Page extract START

24/09/2020

Company issues ‘unusually wide’ revenue forecast due to coronavirus uncertainty

Apple reported new records for both revenue and income in the holiday period, achieving one of the biggest quarterly profits for any company and helping to justify a stock price that has more than doubled in the last year.
The Cupertino tech giant said revenues rose 9 per cent to $91.8bn, as iPhone revenues climbed 8 per cent in addition to accelerated sales of AirPods, watches and its growing “services” division.
Net profit grew 11 per cent to $22.2bn, enough to surpass its $20.1bn record quarter from two years ago. Earnings per share were even better, climbing 19 per cent to $4.99.
Both top-line and bottom-line figures were significantly higher than projections, which saw revenues at $88.1bn and profits at $20.1bn, according to an analyst poll compiled by Visible Alpha.
“We are thrilled to report Apple’s highest quarterly revenue ever, fueled by strong demand for our iPhone 11 and iPhone 11 Pro models, and all-time records for Services and Wearables,” chief executive Tim Cook said in a statement.
Mr Cook said Apple’s “active installed base” of users is now above 1.5bn, versus 1.4bn a year ago. “We see this as a powerful testament to the satisfaction, engagement and loyalty of our customers — and a great driver of our growth across the board.”

Page extract END

**Set of tasks**
1. In the Apple earnings article, how much did net profit grow for the holiday quarter?
2. Pick up the Apple earnings article after its last sentence and keep writing it.
The rows are separate material with no tie to the Apple earnings article.

Listed entries START

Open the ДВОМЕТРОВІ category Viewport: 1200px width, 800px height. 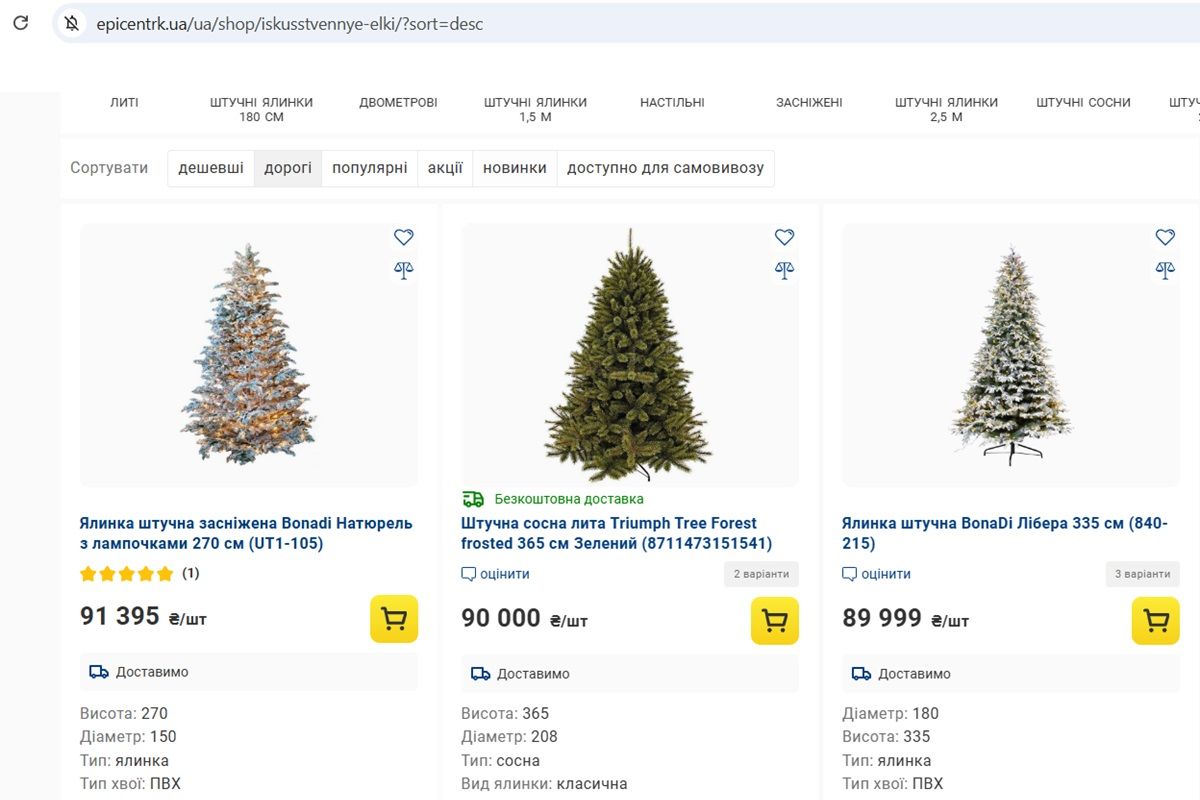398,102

Listed entries END
Listed entries START

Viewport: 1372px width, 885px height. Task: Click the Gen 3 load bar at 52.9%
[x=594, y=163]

Listed entries END
Listed entries START

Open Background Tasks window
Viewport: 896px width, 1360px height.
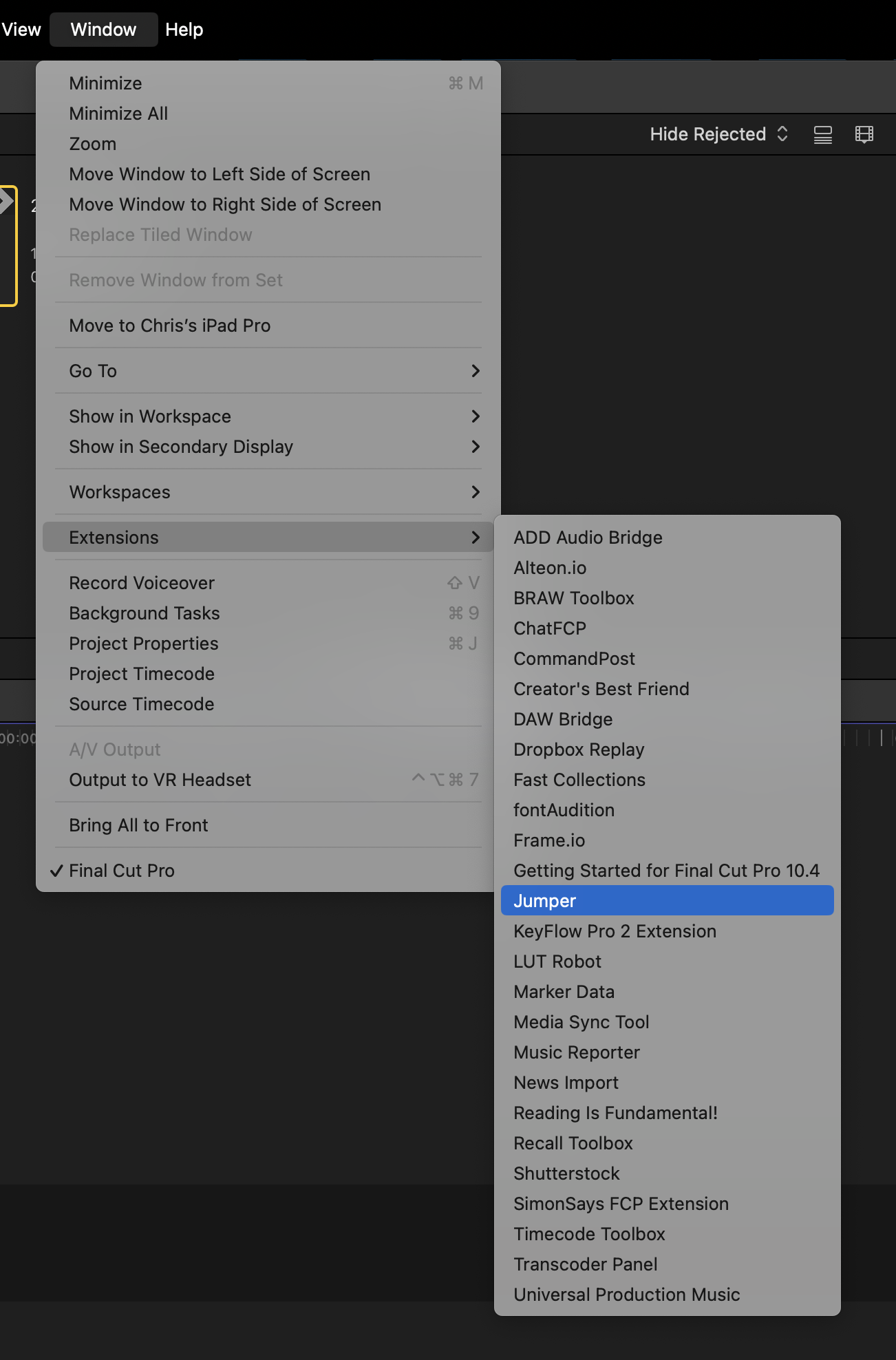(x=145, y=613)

Listed entries END

**Responses**
1. Net profit grew 11 per cent, to $22.2bn.

2.
For the current quarter Apple is projecting between $63bn and $67bn of revenue, a gain of 9-15 per cent. Chief financial officer Luca Maestri said the range is “unusually wide” to account for “potential impact” across the supply chain because of the coronavirus.
“The situation is unfolding, it’s very new,” he said. “That’s the reason we put a wider range on our guidance.”
He added that Apple has suppliers in the Wuhan areas that are being isolated, but that Apple had mitigation plans to source components from elsewhere if needed.
Apple’s stock has more than doubled in the last year, reaching a $1.4tn market capitalisation. The rally set expectations high for a strong quarter, but analysts had assumed iPhone sales would be stagnant or lower. Instead, they grew from $52bn a year ago to $56bn.
“When the iPhone grows, and then you add growth from services and wearables, the total results are very strong,” said Mr Maestri.